Se consideran variante de esta representación los bordes de “metates” decorados con cabezas trofeos, a veces sumamente estilizadas, sugiriendo una relación entre cabezas trofeo, fertilidad y poder. También hay cabezas individuales que dependiendo de su expresión y otros rasgos se asocian a retratos o a cabezas trofeos.

Perder la cabeza

Judit degollando a Holofernes. Caravaggio, 1612-1613. Colección Galería de los Uffizi, FlorenciaLa práctica no solo ha sido masculina, los dos casos más famosos de mujeres involucradas llevaron al filósofo español José Ortega y Gasset a decir: " En la morfología del ser femenino, acaso no haya figuras más extrañas que las de Judit y Salomé, las dos mujeres que van con dos cabezas cada una: la suya y la cortada”. En estos dos casos se combinó la muerte con la seducción. La de Salomé para conseguir que su padrastro Herodes Antipas le diera la cabeza de Juan el Bautista y el más osado de Judit de ofrecerse a Holofernes para cortar su cabeza. De ahí la expresión “…perder la cabeza por amor.”

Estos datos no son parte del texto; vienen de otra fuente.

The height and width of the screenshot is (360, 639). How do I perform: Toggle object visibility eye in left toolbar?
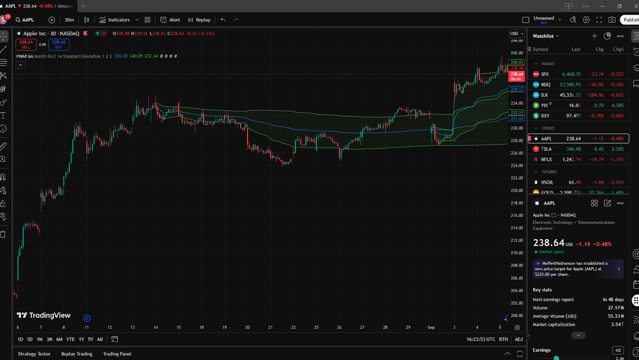[x=3, y=217]
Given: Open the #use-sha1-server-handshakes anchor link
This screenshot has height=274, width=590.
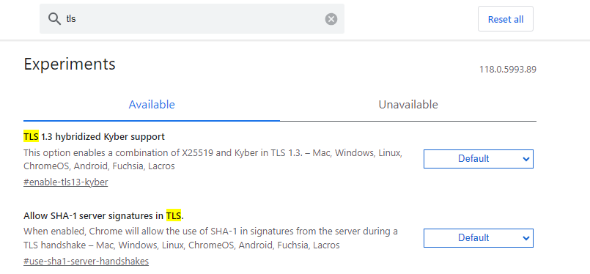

Estas mujeres con sus cabezas trofeos han sido inmortalizadas por innumerables artistas, muchos anónimos, y otros reconocidos como Miguel Ángel, Caravaggio, Klimt, Tiziano y Artemisia Gentileschi. De esta manera estas imágenes violentas se transforman en obras de belleza, combinación que atrae poderosamente nuestra atención necrófila.

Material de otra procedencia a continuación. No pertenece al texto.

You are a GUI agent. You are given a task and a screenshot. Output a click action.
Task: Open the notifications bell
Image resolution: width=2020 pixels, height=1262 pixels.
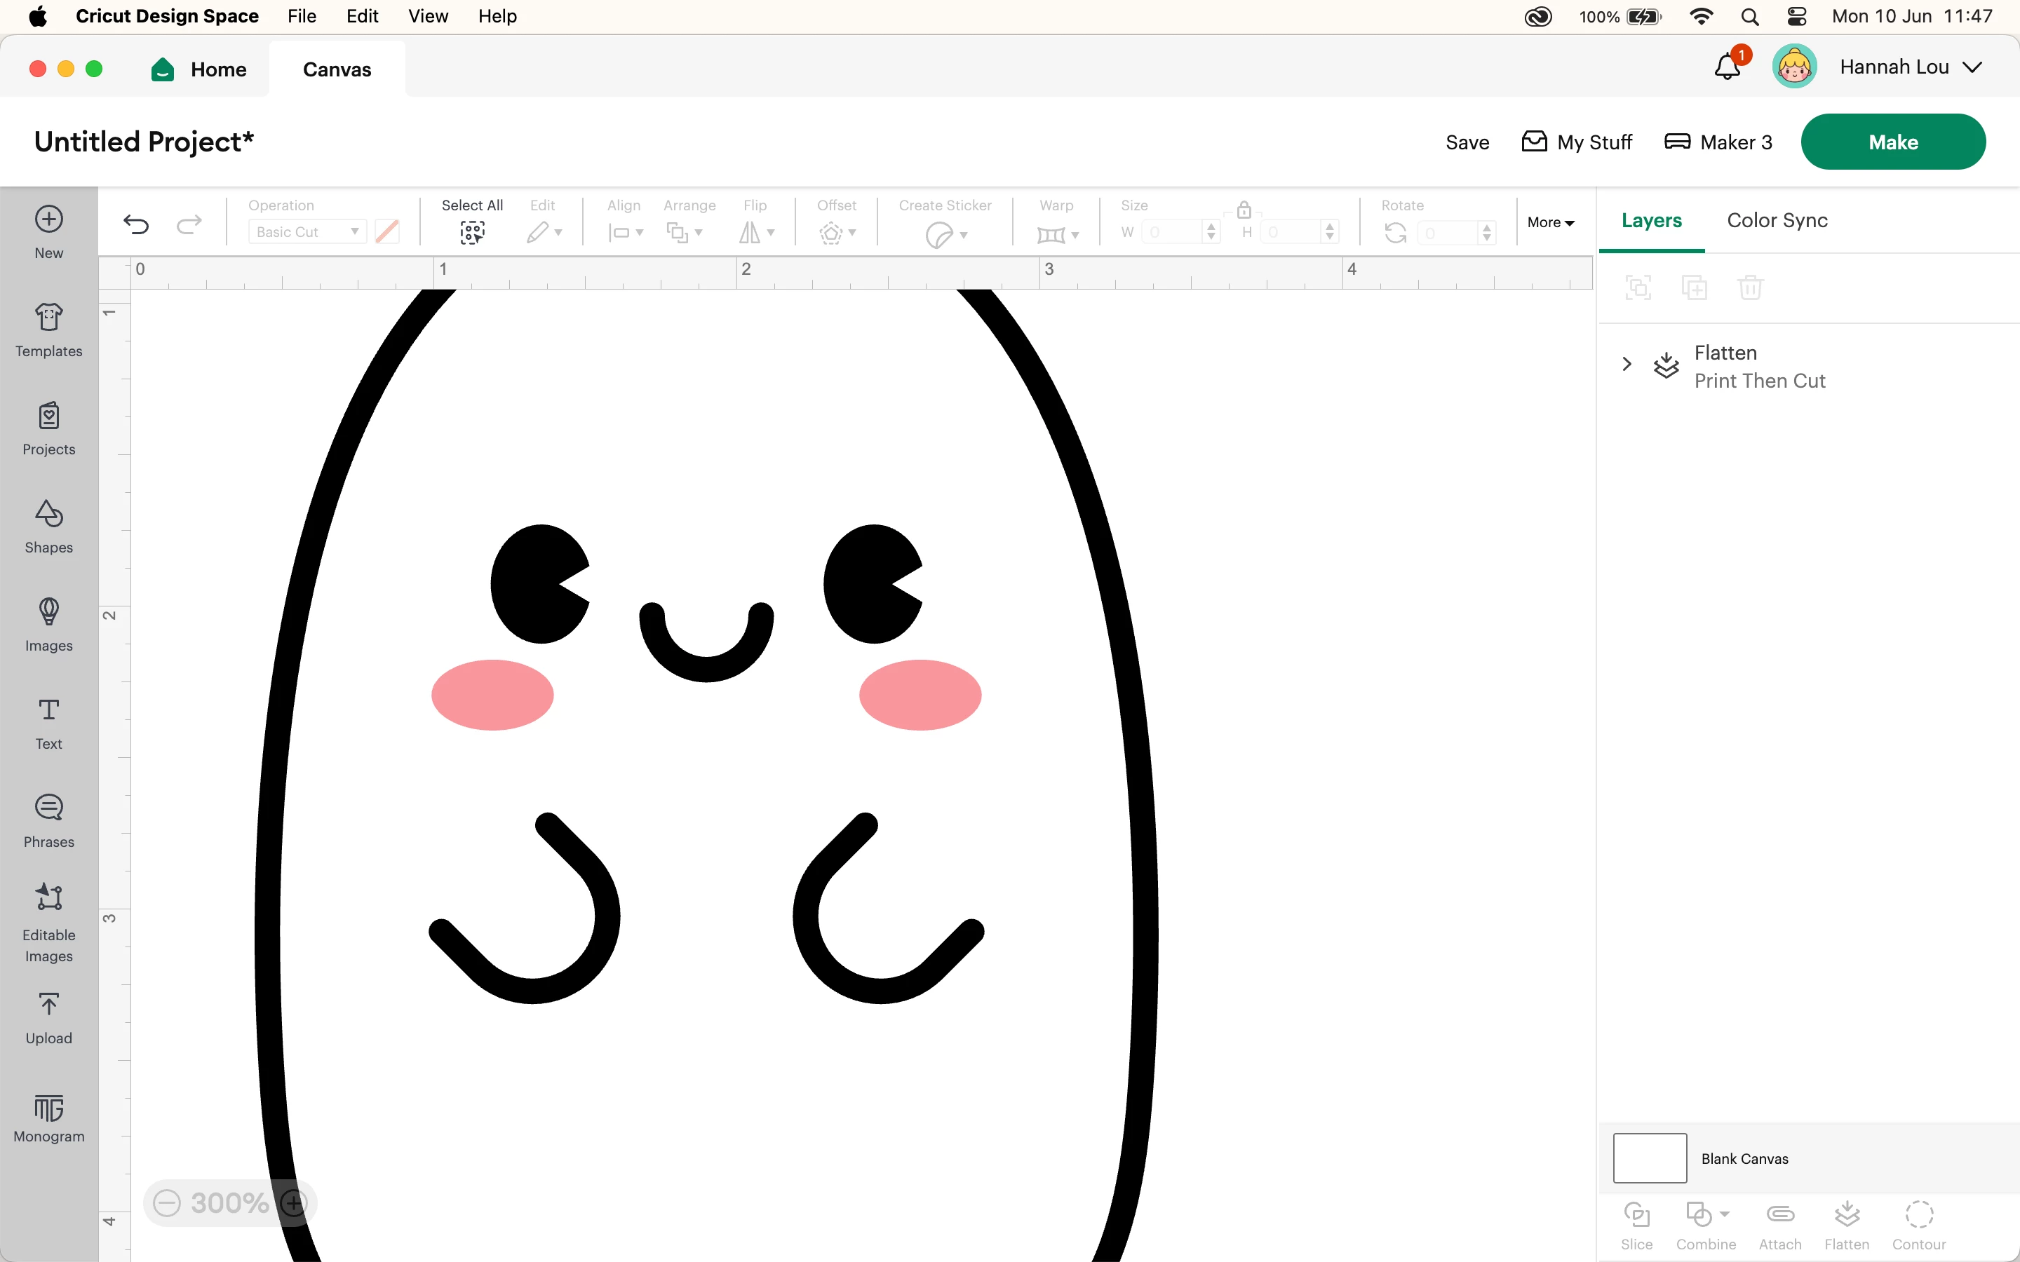1727,68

Hay también cabezas-trofeo femeninas. La cabeza de la Medusa con sus serpientes seguía con el poder de petrificar. La de María Antonieta fue mostrada a la muchedumbre revolucionaria, y su contemporánea, la princesa de Lamballe fue ejecutada y su cabeza exhibida en una pica por las calles de París

Poner la cabeza a disposición

No siempre se perdió la cabeza por acción de los enemigos. Un caso particular es el de Yukio Mishima. En 1970, como parte del ritual del seppuku público que ejecutó el escritor para protestar la pérdida de tradición de Japón, un acólito le corta la cabeza a él y a su compañero Morita. Al final, sus cabezas son exhibidas sobre la mesa de un general como trofeos inesperados, produciendo, en las palabra de Marguerite Yourcenar, “…más estupor que espanto.”

La exhibición de cabezas de animales forma parte de esta tradición. Aceptada sin reserva en otros tiempos, hay ahora señales de cambio. Hace poco en las redes sociales dos jóvenes posaban con la cabeza de una pantera negra, pero en este caso la exhibición del trofeo fue recibido con indignación generalizada. Similar reacción a la foto del rey de España, en este caso con todo un elefante como trofeo.

Aunque la práctica esté lejos de ser erradicada, la sensibilidad occidental valora más la parte simbólica del trofeo, ahora nos contentamos, por ejemplo, en “pedir la cabeza” del político o entrenador de turno caído en desgracia mientras nos horroriza la “salvaje” práctica de los narcos mexicanos.